Claire réfléchit un instant.
— L'utilisation qu'en font les tonahuacs ?
— In pieno ! On en revient à nos chers tonahuacs. Chaque incident est un marqueur de l'utilisation de leurs pouvoirs. Attention, on parle ici de pics de thra suffisamment conséquents pour être notables. A titre de comparaison, la polizia se déplacera pour un accident grave mais pas pour un petit accrochage ou une sorite de route sans gravité. Vous me suivez ?
— Je crois, oui.
— Et là, le Centre prend tout son sens. Voyez-vous, cet endroit n’est pas une prison ni un organe de contrôle. Il faut le voir comme une clé de voûte. Bon, le dispositif est imparfait et améliorable, certes, mais nécessaire. C'est un lieu où l’on transforme le chaos potentiel en procédures, où l’on réduit l’exception à un cadre, où l’on empêche l’arbitraire de devenir la norme. Imaginez un monde de tonahuacs ou le Centre n'existerait pas.
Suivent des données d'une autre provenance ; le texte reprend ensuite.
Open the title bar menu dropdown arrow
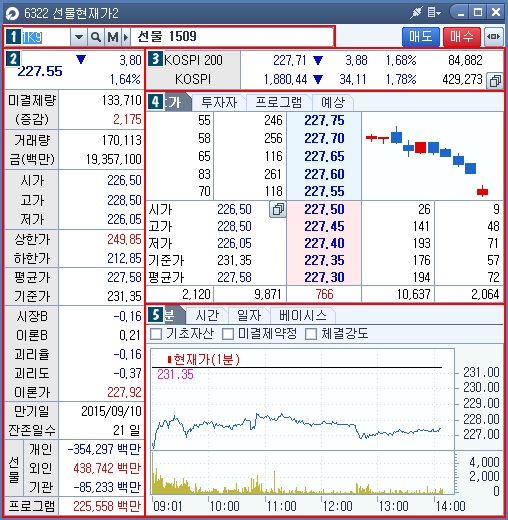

Claire fronça les sourcils devant l'idée abyssale. Des magiciens en liberté. Des meutes de loups lâchés dans une bergerie de la taille de la planète.
— Est-ce que... est-ce qu'ils peuvent... nous tuer ?
Ferratti se redressa et regarda Claire avec un sérieux nouveau. Ce n'était plus le même homme. Une gravité abrupte s'empara de ses traits.
— Oui, très facilement et de la pire façon.
La jeune fille fit une grimace de la bouche, un noeud au ventre. Ferretti consulta sa montre puis se tourna vers le Sémaphore de Claire. Plusieurs cristaux bleux y scintillaient.
— Dio ! Le temps passe et vous avez des appels. Chez moi aussi, très certainement.
— Oui ! Fit Claire en se levant. Au travail !
Elle lui serra la main.
— Merci pour votre... vision de ce travail, monsieur Ferretti. Je... cela va m'aider, je crois.
— Prego... Claire ?
— Mademoiselle Delorme, s'il-vous-plaît.
Il allait fermer la porte du bureau lorsque Claire le retint.
— Monsieur...
Il se retourna.
— Je compte bien que nous achevions cette discussion.
Il sourit en la saluant et referma la porte du bureau.